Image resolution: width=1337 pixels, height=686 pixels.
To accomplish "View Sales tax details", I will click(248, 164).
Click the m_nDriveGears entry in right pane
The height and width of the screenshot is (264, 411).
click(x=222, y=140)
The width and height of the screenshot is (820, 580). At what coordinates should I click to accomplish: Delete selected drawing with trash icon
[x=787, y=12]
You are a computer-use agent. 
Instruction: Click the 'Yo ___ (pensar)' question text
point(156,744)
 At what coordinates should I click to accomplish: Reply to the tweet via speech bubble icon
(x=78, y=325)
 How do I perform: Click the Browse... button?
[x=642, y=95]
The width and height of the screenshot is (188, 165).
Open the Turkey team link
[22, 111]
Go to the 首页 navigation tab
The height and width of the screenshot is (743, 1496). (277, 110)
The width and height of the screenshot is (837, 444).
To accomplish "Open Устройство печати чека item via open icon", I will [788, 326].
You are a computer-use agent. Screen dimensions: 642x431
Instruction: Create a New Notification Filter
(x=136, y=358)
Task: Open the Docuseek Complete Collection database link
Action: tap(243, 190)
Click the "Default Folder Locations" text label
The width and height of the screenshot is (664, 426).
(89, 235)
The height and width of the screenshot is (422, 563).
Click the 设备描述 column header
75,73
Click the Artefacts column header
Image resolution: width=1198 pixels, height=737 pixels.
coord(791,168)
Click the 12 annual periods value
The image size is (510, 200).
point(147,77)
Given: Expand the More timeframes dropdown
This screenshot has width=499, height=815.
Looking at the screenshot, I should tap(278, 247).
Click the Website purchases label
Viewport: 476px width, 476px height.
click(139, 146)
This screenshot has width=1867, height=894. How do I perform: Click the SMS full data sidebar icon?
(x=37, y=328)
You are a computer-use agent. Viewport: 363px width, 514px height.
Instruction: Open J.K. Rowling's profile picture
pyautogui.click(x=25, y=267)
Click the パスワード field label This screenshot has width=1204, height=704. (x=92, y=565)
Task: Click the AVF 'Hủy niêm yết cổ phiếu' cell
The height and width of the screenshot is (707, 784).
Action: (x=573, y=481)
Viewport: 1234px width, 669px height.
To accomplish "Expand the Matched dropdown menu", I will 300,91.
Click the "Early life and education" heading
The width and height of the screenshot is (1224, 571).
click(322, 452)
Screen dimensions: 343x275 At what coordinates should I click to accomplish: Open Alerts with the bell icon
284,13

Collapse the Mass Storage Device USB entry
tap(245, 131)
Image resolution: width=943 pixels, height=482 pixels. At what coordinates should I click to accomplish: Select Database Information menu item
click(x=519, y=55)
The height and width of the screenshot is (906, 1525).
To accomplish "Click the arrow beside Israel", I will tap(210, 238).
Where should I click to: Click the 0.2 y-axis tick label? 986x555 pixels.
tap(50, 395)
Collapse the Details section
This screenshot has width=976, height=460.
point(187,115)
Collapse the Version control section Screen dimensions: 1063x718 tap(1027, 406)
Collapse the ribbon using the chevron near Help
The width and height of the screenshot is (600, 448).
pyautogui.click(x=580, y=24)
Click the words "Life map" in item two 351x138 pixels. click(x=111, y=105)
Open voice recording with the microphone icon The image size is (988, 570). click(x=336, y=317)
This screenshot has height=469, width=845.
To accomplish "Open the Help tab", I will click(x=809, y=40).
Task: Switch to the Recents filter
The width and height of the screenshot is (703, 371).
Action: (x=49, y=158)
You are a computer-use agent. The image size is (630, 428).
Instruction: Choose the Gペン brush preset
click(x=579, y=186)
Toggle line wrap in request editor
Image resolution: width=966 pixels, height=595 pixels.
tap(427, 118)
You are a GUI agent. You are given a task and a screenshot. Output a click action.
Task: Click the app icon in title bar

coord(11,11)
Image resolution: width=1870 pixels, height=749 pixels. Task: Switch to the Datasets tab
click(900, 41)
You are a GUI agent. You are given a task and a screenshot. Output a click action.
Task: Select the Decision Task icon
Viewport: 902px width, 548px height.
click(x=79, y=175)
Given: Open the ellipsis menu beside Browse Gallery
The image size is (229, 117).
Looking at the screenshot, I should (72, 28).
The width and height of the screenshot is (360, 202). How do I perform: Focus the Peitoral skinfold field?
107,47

□ □ □ □ □

### [AIM OF THE TASK]
Report how many lines of the data above hold the string "beside". Nothing else belongs in the answer.

### [EXERCISE RESPONSE]
2